Quand il se fait interviewer, il déclare que l'inspiration lui est venue d'une expérience traumatisante. Le con, il est pas capable d'aligner trois accords. Et question paroles, heureusement que son manager lui a fait signer un contrat comportant une clause stipulant qu'en aucun cas il n'avait le droit (moi, je dirais le toupet) d'écrire des paroles pour les chansons qu'il ferait semblant d'interpréter.

Aussi poète qu'un gobelin, aussi musicien qu'un troll. Et pourtant, c'est lui qui est affiché sur les posters des groupies. Ecoeurant.

Le concert commence. Cependant, même si je chante comme un beau diable, il se déhanche sur scène avec, m'a-t'on dit, les plus beaux effets. On partage le boulot. La même rengaine. Il danse, il séduit, il stigmatise et affole les foules, son corps est électrique, en exhibition devant leurs yeux grands ouverts, accoutré avec soin, vibrant de vie, suave et délicieux. Moi, je berçe leurs oreilles.

Soyons honnêtes, qui se soucie des oreilles aujourd'hui? Ils ont devant eux une superbe créature, qu'ils ont érigée en idole. Il est pour eux aussi inaccessible qu'une divinité. Ils ont foi en lui, pensent à lui tous les jours, regardent son profil sur le facebook sorcier, traquent les affres de sa vie, fouillent les poubelles de son passé, examinent ses vieilles casseroles quand ils n'ont rien d'autre a se mettre sous la dent mais toujours, toujours, le prennent pour un modèle de jeunesse, de beauté, de succès et de richesse. Ayant autant d'atouts pour lui, il les dépasse de loin malgré ses vissicitudes.

Aujourd'hui, c'est vrai, on révère non plus la vertu mais les apparences glorieuses.

Vaut mieux être Apollon que Saint Antoine.

Vaut mieux être Néron que Sénèque.

Vaut mieux être Potter que Malfoy.

Pas que j'ai un lien de parenté très marqué avec Sénèque. Mais vaut mieux être sur scène que derrière le rideau.

J'ai beau faire vibrer ma voix, la faire grimper, tourner sur elle même comme un florilège mélodieux, la faire flotter, comme des notes perdues, dans l'air nocturne qui m'entoure, la courvrir de mes peines ou l'habiller de ces timbres délicats et sémillants, je reste une voix, à défaut de montrer mon corps.

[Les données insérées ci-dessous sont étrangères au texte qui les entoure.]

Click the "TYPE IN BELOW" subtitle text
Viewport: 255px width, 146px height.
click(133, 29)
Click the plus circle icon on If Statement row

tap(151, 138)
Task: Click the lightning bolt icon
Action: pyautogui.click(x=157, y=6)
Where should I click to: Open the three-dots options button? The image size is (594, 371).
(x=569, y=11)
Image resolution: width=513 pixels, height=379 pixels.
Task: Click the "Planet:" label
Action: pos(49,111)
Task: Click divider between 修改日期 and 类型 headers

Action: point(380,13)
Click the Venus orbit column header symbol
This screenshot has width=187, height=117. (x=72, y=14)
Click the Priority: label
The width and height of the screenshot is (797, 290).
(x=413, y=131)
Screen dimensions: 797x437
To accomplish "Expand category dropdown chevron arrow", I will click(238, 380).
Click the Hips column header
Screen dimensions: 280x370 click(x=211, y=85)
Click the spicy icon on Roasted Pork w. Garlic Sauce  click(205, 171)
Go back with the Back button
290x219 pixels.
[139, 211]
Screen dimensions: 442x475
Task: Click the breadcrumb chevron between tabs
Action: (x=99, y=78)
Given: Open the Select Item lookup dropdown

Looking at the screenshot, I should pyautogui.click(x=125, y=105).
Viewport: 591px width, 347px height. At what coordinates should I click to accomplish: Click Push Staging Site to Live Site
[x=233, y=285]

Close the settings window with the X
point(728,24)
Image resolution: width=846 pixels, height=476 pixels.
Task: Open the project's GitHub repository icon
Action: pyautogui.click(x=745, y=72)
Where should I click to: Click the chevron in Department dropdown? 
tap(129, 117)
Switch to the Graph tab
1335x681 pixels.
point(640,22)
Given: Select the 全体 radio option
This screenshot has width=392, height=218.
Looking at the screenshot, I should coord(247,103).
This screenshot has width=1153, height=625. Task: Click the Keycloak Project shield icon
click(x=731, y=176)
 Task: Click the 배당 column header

C'est le truc avec le playback. On a une voix d'un côté, qu'on greffe artificiellement à un corps, de l'autre côté du rideau. Et ce par un procédé de tromperie qui prend ses racines dans le rideau même qui me sépare de ce bâtard de Potter. Le théatre a toujours été une affaire de douille. On vous douille depuis des millénaires, cher public. On donne à Potter une voix comme on donnait un masque aux acteurs grecs dans l'Antiquité. On a mis un rideau sur le fond de la scène comme Shakespeare en avait foutu un pour qu'on ne le voie pas bégayer son texte cinq minutes avant d'entrer sur scène.

Je me plains pas. Je ne vous ai pas devant moi, en masse. Des milliers et des milliers d'entre vous. Moi, je suis derrière le rideau. La rançon de la gloire, j'imagine, je n'ai pas à en souffrir.

Fin du concert. Rappel. Je continue de fermer les yeux, je m'enivre de leurs hurlements, je mesure à leur intensité s'ils ont été sous le charme ou non, si oui, à quel degré, et quelle chanson veulent-ils que je chante de nouveau.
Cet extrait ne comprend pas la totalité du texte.